[Stored items]
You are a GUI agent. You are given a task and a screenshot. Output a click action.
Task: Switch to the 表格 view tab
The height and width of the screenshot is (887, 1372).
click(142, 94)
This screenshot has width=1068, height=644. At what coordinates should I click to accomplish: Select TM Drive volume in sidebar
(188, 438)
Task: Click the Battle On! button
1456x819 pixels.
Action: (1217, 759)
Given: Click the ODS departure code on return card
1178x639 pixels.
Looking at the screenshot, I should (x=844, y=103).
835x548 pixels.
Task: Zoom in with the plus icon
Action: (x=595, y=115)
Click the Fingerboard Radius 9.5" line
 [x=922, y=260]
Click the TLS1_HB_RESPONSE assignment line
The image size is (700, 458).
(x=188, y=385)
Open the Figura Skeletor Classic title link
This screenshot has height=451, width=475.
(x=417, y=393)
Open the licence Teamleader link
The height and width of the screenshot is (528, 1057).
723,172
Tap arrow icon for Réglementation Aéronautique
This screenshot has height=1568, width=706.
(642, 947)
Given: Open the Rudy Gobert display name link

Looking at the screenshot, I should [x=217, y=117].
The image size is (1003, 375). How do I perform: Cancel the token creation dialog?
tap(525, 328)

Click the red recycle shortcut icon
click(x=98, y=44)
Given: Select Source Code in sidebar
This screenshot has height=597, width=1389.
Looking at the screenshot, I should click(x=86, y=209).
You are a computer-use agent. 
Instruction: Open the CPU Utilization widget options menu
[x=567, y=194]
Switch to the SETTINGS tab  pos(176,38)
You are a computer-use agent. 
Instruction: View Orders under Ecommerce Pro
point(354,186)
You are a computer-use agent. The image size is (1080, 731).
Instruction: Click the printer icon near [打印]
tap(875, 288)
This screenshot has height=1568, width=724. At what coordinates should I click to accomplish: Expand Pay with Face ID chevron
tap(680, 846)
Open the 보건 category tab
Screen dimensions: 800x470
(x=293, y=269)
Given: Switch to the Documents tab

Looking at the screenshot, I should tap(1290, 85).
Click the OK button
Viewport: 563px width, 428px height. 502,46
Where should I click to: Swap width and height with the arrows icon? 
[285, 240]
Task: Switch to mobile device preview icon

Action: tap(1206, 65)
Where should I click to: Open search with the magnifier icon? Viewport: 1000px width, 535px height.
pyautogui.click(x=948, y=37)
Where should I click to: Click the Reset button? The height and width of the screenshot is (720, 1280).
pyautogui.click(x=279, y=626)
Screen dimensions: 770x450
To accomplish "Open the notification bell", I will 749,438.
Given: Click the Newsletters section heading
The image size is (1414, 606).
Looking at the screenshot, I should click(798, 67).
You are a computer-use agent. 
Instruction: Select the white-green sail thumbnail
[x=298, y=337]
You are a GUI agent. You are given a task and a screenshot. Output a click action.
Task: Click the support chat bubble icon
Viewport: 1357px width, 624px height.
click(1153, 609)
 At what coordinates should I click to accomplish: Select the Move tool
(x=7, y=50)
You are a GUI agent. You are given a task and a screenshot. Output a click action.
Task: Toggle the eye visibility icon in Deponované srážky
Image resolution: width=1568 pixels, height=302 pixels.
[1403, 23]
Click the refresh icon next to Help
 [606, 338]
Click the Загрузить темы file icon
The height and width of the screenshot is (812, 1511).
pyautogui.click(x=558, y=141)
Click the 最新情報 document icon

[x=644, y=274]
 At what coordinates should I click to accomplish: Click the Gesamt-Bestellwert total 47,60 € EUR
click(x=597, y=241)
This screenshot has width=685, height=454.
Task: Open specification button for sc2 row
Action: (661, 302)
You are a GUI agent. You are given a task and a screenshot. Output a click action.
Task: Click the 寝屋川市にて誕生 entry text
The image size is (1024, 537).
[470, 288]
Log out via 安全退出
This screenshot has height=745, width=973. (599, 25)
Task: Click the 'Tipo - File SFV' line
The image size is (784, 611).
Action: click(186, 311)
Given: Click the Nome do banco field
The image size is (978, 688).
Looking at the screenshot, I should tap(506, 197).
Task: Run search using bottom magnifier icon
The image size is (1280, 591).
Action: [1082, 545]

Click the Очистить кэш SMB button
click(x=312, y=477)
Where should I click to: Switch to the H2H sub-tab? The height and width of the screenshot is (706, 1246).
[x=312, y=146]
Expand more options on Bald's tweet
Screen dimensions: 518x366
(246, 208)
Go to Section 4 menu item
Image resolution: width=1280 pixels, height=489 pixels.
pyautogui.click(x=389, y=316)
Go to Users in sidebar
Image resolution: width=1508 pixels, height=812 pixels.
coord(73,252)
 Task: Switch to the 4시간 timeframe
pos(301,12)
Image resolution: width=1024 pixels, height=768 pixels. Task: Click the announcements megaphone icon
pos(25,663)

What the exercise asks
The answer must be the line containing "Task: Click the 'Tipo - File SFV' line" and every line after it through the last line of the records above, repeated exactly.

Your response
Task: Click the 'Tipo - File SFV' line
The image size is (784, 611).
Action: click(186, 311)
Given: Click the Nome do banco field
The image size is (978, 688).
Looking at the screenshot, I should tap(506, 197).
Task: Run search using bottom magnifier icon
The image size is (1280, 591).
Action: [1082, 545]

Click the Очистить кэш SMB button
click(x=312, y=477)
Where should I click to: Switch to the H2H sub-tab? The height and width of the screenshot is (706, 1246).
[x=312, y=146]
Expand more options on Bald's tweet
Screen dimensions: 518x366
(246, 208)
Go to Section 4 menu item
Image resolution: width=1280 pixels, height=489 pixels.
pyautogui.click(x=389, y=316)
Go to Users in sidebar
Image resolution: width=1508 pixels, height=812 pixels.
coord(73,252)
 Task: Switch to the 4시간 timeframe
pos(301,12)
Image resolution: width=1024 pixels, height=768 pixels. Task: Click the announcements megaphone icon
pos(25,663)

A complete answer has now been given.